Monday 28 January 2013

Euro Crisis Seen Reaping Social Toll With Record Jobless

By Scott Hamilton - Jan 28, 2013 12:44 PM GMT+0400

Euro-area jobless data this week will expose the social cost of last year’s debt crisis and recession on southern European economies as unemployment across the region probably rose to a record in December.
Unemployment in the 17-nation bloc climbed for a fifth month to 11.9 percent, according to the median of 34 economists’s forecasts in a Bloomberg News survey. That result due on Feb. 1 would show the highest jobless rate since records began in 1995. By contrast, German unemployment data the day before may show the jobless rate there held steady for a fourth month at 6.9 percent in January, a separate survey found.
Euro Crisis Seen Reaping Social Toll With Record Unemployment Fran Lopez, a jobless electrician, checks his mobile phone on a street bench near his home in Madrid, Spain. Photographer: Photographer: Angel Navarrete/Bloomberg
Jan. 23 (Bloomberg) -- Spanish expatriates Carlos Hernandez Sonseca, Raquel del Rosario and Pablo Medina talk about their decisions to leave their home country and seek jobs in Britain. They spoke with Bloomberg's Carol Olona in London on Jan. 18. (Source: Bloomberg)
While measures to stem the region’s debt turmoil have helped reduce sovereign bond yields from Spain to Greece, the recession and crisis have led to job cuts by companies and governments. The European Central Bank predicts the currency bloc’s economy will shrink 0.3 percent this year and President Mario Draghi said last week that the “jury is still out” on whether investor optimism can be reflected in economic momentum.
“The worst may be over for financial markets, but definitely not for the real economy,” Marco Valli, chief euro- area economist at UniCredit Global Research in Milan, said by telephone. “The unemployment situation is going to remain very poor at least for another year, if not longer.”

Spanish Unemployment

The euro was trading at $1.3436 at 9:38 a.m. in Brussels, down 0.2 percent on the day. The Stoxx Europe 600 Index was little changed at 289.63.
Spanish data last week showed a record 26 percent of the workforce without jobs in the fourth quarter, bringing to the total close to 6 million people. InGreece, the rate was even higher in October, at 26.8 percent, also a record.
“Companies are still shedding labor, especially in southern Europe,” Martin Van Vliet, an economist at ING Groep NV in Amsterdam, said in an interview. “Unemployment will probably continue to trend higher in the next couple of months.”
While economists predict the German unemployment rate will stay unchanged, they still see an increase of 8,000 people without work this month from December, according to the median forecast of 31 economists in a Bloomberg news survey.
The euro-area economy has shrunk for two successive quarters and economists predict a further 0.4 percent decline in gross domestic product in the final three months of last year, according to the median of 26 estimates in a Bloomberg survey.
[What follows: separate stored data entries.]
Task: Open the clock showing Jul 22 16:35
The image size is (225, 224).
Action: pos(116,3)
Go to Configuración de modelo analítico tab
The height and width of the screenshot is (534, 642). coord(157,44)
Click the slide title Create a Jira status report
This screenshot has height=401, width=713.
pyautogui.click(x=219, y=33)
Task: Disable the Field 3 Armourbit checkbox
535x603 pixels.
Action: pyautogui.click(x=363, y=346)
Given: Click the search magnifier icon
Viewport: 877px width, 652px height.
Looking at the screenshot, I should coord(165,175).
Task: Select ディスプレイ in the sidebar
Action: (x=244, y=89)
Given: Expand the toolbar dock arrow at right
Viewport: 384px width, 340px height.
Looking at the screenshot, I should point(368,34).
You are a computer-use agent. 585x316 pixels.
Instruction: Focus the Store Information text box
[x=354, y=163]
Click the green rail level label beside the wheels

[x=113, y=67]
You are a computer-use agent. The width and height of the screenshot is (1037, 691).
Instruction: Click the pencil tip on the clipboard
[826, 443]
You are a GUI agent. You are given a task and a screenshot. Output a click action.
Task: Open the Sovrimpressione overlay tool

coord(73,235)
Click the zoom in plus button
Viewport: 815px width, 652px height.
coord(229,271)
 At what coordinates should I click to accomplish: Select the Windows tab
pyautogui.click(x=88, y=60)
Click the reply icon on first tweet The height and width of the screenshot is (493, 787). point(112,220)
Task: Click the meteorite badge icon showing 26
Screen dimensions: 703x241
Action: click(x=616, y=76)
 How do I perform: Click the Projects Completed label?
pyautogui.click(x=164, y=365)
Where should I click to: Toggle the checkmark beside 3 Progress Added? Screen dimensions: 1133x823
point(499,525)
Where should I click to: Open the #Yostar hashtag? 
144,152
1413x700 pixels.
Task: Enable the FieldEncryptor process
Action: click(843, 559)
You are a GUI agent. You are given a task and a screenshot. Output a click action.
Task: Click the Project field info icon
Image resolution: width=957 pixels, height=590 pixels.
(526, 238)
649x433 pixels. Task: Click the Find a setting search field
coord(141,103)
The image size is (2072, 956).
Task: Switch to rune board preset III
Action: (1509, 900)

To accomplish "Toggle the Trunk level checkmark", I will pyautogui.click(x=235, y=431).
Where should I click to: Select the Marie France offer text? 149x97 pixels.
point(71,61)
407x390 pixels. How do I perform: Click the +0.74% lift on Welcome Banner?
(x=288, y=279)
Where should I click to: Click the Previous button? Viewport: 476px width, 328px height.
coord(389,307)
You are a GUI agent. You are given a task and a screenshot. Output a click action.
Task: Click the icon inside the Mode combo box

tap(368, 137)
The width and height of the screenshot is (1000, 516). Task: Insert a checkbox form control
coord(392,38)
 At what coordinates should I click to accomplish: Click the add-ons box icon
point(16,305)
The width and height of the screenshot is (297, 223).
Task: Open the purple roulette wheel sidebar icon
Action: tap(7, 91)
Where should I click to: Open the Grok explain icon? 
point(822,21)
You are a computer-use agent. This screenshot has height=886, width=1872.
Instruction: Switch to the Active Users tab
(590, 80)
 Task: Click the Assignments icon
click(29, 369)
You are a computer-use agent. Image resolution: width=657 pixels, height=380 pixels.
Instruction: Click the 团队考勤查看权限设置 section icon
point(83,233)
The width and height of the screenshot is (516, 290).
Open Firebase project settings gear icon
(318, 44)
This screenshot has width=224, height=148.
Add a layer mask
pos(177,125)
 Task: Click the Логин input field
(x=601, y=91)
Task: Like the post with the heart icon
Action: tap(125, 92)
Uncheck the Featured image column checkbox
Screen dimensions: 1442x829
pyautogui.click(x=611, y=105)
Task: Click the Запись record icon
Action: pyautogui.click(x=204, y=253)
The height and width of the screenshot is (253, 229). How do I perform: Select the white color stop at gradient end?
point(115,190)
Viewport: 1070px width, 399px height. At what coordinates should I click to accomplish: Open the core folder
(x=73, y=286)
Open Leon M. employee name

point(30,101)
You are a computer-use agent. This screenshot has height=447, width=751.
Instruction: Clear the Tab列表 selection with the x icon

The International Monetary Fund on Jan. 23 cut its global growth forecast and projected a second year of contraction in the euro region.

Debt Tensions

While investor confidence in Germany, Europe’s largest economy, rose to the highest in 2 1/2 years this month as debt tensions ease, high unemployment and continued austerity measures elsewhere are undermining household sentiment and spending. An index of euro-area economic confidence probably rose to the highest level since June, according to median estimate in aBloomberg News survey of 30 economists.
“We’re in the phase of financial conditions improving and markets becoming more optimistic, but that has to feed through to the real economy,” ING’s Van Vliet said.
Alongside the euro-area unemployment data, Eurostat, the European Union’s statistics office, will also release data on consumer prices for January. The inflation rate will remain at 2.2 percent, according to the median of 39 economists’ forecasts in another survey.

‘Tough’ First Half

Euro-area economic conditions will be “tough” in the first half before a wider recovery takes hold in 2014, according to Patrick de Maeseneire, chief executive officer of Adecco SA (ADEN), the world’s biggest supplier of temporary workers.
This year “is not going to be a good year,” De Maeseneire said in an interview on Jan. 25. “The first six months will be tough, especially in France, especially in southern Europe,” he said. “Germany is also slowing down, we see automotive slowing down, and that’s going to have an effect on the surrounding economies.”
PSA Peugeot Citroen (UG), Europe’s second-largest carmaker, said last month it will eliminate an additional 1,500 jobs by 2014, on top of 8,000 announced in July.
“Job shedding continues because it’s clear the euro zone economy is still in recession,” said UniCredit’s Valli. Still, “What we’re seeing right now is all the preconditions that are necessary in order to have some sort of economic improvement. Nothing in the near term, but down the road.”